■ Exercise aim
The result should be every line in the data below that carries the string "calendar".

>>

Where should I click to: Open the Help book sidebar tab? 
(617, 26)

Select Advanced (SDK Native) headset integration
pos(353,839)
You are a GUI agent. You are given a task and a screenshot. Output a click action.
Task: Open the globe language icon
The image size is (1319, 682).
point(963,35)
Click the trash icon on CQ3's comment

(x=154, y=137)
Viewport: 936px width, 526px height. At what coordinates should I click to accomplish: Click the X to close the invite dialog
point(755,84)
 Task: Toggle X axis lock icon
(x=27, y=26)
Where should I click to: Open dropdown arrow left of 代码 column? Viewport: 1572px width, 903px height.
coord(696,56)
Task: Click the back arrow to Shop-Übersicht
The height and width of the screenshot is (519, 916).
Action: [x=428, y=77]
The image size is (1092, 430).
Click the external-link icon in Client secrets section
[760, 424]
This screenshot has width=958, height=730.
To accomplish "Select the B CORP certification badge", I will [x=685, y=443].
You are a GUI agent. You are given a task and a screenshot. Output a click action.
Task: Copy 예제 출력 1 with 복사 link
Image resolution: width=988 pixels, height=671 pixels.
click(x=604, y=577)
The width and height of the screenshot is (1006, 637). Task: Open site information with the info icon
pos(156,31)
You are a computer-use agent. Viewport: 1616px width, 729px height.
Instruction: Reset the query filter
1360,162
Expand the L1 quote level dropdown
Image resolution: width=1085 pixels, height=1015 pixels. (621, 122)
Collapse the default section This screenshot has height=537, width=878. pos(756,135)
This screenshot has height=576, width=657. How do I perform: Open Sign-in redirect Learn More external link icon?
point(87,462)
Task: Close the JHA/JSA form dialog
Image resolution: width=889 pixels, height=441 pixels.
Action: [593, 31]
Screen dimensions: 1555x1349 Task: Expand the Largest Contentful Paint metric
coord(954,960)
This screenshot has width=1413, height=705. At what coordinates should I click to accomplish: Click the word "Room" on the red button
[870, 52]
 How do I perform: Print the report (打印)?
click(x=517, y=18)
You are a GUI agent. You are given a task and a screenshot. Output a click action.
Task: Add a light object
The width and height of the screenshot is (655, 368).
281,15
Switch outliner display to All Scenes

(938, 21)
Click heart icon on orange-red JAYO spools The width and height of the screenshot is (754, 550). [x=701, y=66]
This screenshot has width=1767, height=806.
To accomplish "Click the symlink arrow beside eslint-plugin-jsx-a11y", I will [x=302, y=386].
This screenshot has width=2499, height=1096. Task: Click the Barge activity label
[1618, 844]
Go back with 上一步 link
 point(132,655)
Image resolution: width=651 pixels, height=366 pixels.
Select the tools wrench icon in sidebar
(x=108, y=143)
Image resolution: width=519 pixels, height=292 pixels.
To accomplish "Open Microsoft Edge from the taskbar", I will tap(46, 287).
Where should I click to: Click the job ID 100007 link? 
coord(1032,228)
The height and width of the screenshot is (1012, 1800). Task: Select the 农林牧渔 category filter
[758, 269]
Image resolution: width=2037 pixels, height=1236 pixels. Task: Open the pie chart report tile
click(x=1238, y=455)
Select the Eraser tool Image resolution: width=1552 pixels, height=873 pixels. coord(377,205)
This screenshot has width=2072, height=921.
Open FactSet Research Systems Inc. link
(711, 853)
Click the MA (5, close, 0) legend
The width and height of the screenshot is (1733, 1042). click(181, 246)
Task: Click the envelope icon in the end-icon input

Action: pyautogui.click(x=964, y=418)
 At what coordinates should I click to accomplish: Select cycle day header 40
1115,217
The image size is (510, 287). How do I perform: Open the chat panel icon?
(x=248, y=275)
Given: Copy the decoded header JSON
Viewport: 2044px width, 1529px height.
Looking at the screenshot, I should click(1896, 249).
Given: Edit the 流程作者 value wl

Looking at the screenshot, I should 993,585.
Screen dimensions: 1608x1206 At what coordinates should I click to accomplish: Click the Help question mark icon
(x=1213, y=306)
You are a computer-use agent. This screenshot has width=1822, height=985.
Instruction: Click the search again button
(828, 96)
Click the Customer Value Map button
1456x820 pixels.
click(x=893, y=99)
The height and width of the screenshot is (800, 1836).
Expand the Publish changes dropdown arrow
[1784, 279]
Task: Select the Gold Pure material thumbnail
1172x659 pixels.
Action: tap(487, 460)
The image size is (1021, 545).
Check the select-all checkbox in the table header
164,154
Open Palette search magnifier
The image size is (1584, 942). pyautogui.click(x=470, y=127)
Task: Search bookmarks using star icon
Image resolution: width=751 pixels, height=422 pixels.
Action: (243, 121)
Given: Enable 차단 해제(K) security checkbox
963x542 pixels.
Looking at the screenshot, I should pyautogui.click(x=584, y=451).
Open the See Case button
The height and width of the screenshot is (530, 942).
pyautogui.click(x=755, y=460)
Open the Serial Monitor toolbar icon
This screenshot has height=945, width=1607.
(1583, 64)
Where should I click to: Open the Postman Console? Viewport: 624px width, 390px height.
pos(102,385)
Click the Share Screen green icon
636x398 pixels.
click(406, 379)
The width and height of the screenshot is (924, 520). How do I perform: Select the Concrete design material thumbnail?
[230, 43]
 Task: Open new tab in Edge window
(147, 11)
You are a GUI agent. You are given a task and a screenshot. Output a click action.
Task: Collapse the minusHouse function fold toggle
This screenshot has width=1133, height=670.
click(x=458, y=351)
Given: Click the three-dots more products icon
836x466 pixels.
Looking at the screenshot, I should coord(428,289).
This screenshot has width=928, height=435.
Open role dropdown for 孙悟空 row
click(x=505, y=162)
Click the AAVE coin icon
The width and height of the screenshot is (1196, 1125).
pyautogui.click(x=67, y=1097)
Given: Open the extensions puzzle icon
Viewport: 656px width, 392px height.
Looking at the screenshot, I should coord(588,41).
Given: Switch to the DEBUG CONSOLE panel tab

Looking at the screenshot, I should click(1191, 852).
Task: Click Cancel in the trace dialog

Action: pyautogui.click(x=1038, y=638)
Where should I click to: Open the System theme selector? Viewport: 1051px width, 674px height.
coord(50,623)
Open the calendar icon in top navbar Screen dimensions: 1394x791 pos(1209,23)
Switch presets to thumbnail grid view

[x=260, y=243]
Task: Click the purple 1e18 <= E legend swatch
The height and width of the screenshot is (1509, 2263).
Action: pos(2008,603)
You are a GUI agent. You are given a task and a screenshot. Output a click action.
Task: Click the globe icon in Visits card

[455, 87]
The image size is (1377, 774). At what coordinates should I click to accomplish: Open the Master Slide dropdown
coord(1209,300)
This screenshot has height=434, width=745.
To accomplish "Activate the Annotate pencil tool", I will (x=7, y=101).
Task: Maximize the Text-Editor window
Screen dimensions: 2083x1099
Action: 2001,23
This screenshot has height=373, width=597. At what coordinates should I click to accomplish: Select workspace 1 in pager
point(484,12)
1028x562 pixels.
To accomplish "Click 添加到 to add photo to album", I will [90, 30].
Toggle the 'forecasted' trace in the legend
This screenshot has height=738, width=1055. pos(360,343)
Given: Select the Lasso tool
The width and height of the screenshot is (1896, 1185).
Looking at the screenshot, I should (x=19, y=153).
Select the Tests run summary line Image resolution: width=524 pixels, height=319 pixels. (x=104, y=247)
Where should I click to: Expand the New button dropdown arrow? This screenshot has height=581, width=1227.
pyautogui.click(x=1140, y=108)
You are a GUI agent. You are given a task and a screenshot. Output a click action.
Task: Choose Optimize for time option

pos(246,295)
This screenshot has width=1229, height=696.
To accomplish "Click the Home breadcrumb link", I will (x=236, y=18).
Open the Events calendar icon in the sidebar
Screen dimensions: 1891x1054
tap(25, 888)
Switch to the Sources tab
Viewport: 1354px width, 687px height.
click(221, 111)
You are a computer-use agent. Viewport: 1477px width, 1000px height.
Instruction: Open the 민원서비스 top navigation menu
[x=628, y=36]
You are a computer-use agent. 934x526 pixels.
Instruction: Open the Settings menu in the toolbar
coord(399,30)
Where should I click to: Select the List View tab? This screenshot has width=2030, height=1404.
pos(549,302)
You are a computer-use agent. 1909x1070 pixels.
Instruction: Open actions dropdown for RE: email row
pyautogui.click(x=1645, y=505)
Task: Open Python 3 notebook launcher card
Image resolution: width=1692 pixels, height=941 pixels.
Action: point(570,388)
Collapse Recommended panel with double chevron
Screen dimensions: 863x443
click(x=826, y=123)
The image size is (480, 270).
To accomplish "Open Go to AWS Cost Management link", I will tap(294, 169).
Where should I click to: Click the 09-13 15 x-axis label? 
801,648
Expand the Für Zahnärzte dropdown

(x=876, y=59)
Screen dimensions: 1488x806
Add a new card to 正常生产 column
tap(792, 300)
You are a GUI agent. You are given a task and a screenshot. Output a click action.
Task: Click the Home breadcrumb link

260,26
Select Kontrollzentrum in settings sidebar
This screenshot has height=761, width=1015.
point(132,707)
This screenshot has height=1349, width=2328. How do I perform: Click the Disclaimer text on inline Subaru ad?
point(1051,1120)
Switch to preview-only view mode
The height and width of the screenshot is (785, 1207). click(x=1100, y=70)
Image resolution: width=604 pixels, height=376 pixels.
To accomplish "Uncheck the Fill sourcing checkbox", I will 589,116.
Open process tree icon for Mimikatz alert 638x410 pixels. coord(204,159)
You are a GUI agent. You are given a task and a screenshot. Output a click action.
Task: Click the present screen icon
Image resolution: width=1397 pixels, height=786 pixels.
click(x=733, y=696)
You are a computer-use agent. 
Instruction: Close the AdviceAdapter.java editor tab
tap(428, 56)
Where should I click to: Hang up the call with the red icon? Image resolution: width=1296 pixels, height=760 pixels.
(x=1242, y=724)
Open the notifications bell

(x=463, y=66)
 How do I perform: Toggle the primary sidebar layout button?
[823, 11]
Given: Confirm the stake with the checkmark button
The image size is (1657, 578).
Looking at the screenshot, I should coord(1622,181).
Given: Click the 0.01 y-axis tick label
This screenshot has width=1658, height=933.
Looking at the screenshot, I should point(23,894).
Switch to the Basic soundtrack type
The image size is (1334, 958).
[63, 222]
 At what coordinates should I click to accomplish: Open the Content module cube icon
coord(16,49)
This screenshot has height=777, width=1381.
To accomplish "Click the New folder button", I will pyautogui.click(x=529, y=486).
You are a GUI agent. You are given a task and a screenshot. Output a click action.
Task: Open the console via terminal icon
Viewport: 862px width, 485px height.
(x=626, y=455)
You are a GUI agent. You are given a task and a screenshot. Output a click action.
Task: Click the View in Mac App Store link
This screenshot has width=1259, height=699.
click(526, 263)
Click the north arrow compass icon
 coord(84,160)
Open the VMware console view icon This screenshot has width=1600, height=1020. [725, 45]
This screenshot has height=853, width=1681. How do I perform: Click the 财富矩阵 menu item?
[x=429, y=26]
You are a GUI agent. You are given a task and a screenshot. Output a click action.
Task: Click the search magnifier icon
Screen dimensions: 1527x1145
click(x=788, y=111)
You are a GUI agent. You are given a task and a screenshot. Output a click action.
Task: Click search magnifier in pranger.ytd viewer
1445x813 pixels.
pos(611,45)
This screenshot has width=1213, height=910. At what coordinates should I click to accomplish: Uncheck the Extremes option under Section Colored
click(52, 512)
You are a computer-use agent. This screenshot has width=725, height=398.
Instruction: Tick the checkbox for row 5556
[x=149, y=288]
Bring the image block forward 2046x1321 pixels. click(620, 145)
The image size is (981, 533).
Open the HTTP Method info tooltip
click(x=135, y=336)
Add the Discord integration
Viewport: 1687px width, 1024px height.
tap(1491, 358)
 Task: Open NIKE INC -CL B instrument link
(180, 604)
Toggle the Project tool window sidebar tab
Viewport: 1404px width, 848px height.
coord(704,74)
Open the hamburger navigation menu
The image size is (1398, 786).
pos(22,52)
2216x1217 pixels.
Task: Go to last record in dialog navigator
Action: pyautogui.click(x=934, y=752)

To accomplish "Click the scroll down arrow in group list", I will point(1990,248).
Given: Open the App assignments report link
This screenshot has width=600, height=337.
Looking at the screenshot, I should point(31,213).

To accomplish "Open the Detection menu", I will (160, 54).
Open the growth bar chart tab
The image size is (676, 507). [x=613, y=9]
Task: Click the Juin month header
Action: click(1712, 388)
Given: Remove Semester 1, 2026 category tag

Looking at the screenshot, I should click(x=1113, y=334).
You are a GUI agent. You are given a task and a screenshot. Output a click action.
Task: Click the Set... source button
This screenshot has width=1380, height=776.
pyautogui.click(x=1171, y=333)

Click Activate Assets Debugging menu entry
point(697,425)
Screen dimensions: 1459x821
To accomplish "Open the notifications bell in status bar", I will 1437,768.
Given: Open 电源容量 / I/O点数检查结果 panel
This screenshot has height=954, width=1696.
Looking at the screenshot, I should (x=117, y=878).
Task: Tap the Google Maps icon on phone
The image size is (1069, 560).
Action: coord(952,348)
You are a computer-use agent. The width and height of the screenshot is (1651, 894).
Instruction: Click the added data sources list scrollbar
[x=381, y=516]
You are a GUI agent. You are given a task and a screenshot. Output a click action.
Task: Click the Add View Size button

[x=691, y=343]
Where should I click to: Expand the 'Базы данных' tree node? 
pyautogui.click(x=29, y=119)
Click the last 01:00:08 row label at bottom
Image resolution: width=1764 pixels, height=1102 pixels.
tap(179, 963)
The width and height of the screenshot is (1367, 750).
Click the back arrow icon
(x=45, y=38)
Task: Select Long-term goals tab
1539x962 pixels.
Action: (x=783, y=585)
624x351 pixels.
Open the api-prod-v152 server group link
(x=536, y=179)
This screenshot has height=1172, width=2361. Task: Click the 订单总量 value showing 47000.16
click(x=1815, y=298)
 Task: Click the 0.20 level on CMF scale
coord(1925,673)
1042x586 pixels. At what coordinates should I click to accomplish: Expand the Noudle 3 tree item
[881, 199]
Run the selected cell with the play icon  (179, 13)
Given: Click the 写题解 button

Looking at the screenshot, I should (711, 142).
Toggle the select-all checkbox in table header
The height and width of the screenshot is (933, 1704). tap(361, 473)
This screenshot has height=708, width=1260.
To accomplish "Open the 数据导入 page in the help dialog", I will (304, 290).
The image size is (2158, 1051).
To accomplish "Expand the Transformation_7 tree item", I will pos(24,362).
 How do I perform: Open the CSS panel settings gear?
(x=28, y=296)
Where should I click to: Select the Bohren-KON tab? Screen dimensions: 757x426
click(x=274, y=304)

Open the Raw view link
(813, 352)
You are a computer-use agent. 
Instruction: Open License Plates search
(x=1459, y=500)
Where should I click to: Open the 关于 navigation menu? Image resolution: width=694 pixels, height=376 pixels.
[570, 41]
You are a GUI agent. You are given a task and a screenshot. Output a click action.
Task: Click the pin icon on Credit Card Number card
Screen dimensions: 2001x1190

<<

■ Answer to this task
Open the calendar icon in top navbar Screen dimensions: 1394x791 pos(1209,23)
Open the Events calendar icon in the sidebar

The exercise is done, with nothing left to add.